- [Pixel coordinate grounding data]
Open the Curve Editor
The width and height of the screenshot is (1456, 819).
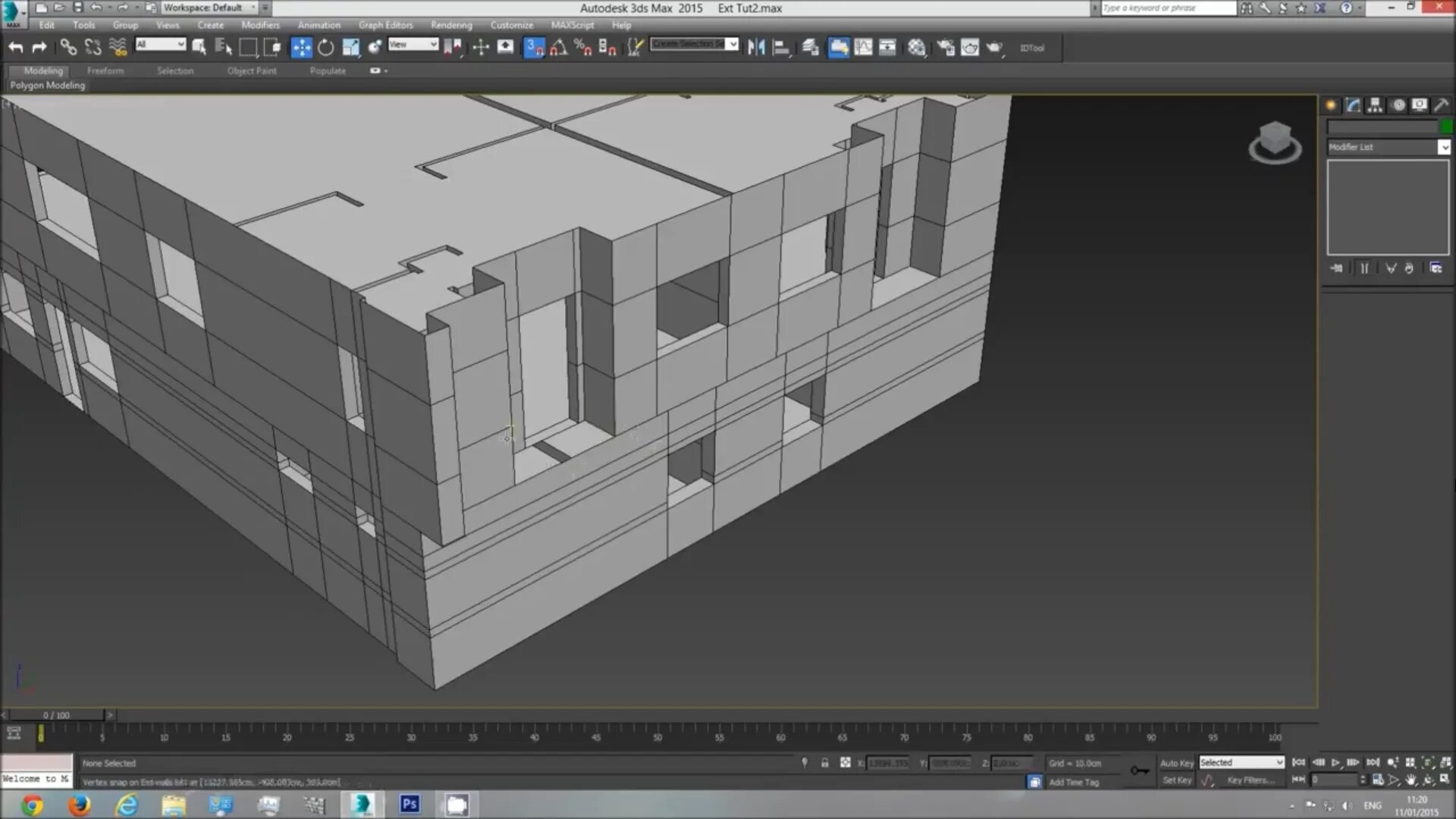coord(862,47)
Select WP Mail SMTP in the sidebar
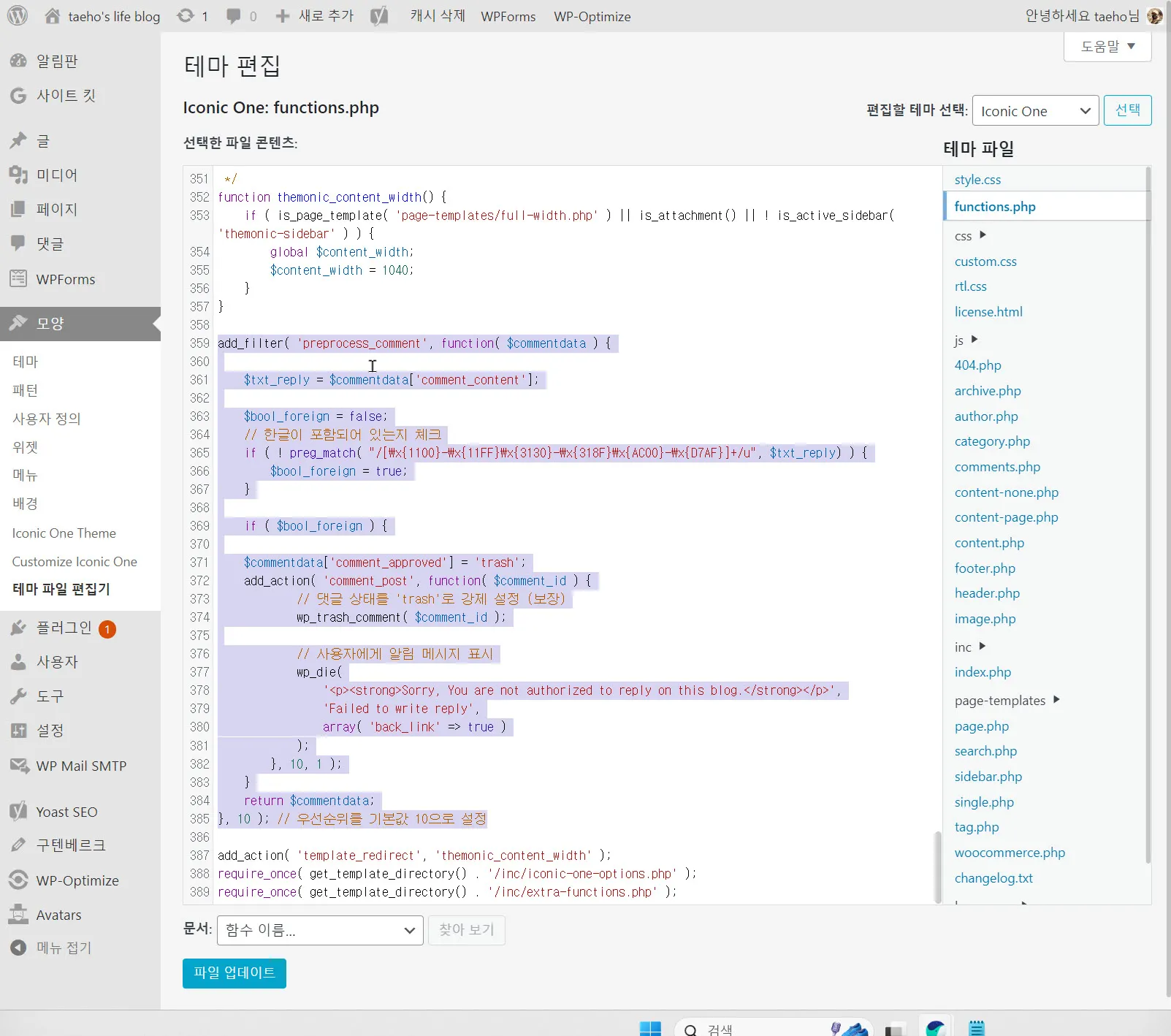Viewport: 1171px width, 1036px height. click(x=80, y=766)
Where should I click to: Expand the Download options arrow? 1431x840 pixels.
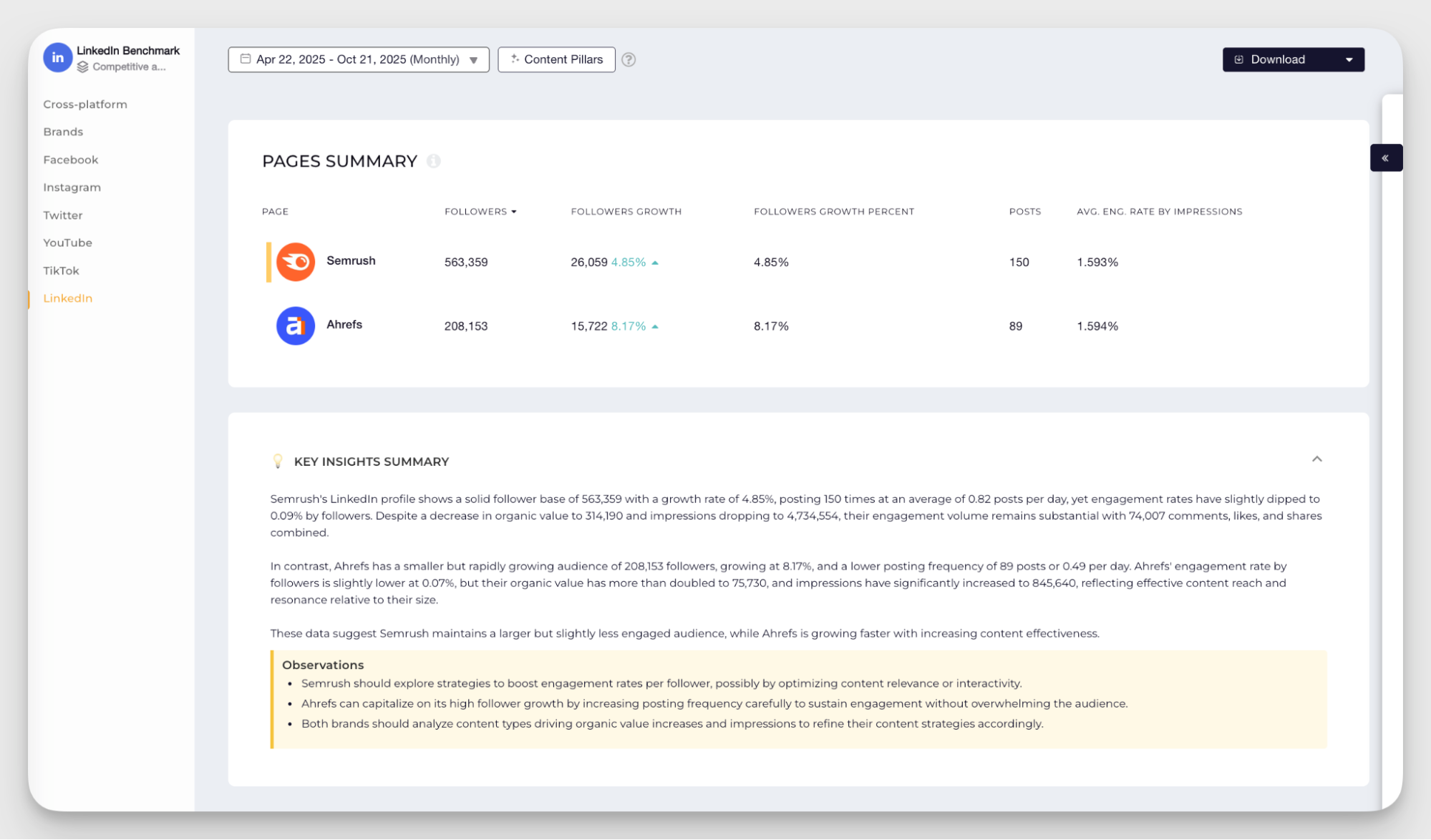1349,59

- [Directions]
Leaving the pictures aside, transcribe exactly the lines from the one containing "Where should I" to the final line of the entries above, both ends included.

- [Output for this exercise]
Where should I click to: Expand the Download options arrow? 1431x840 pixels.
1349,59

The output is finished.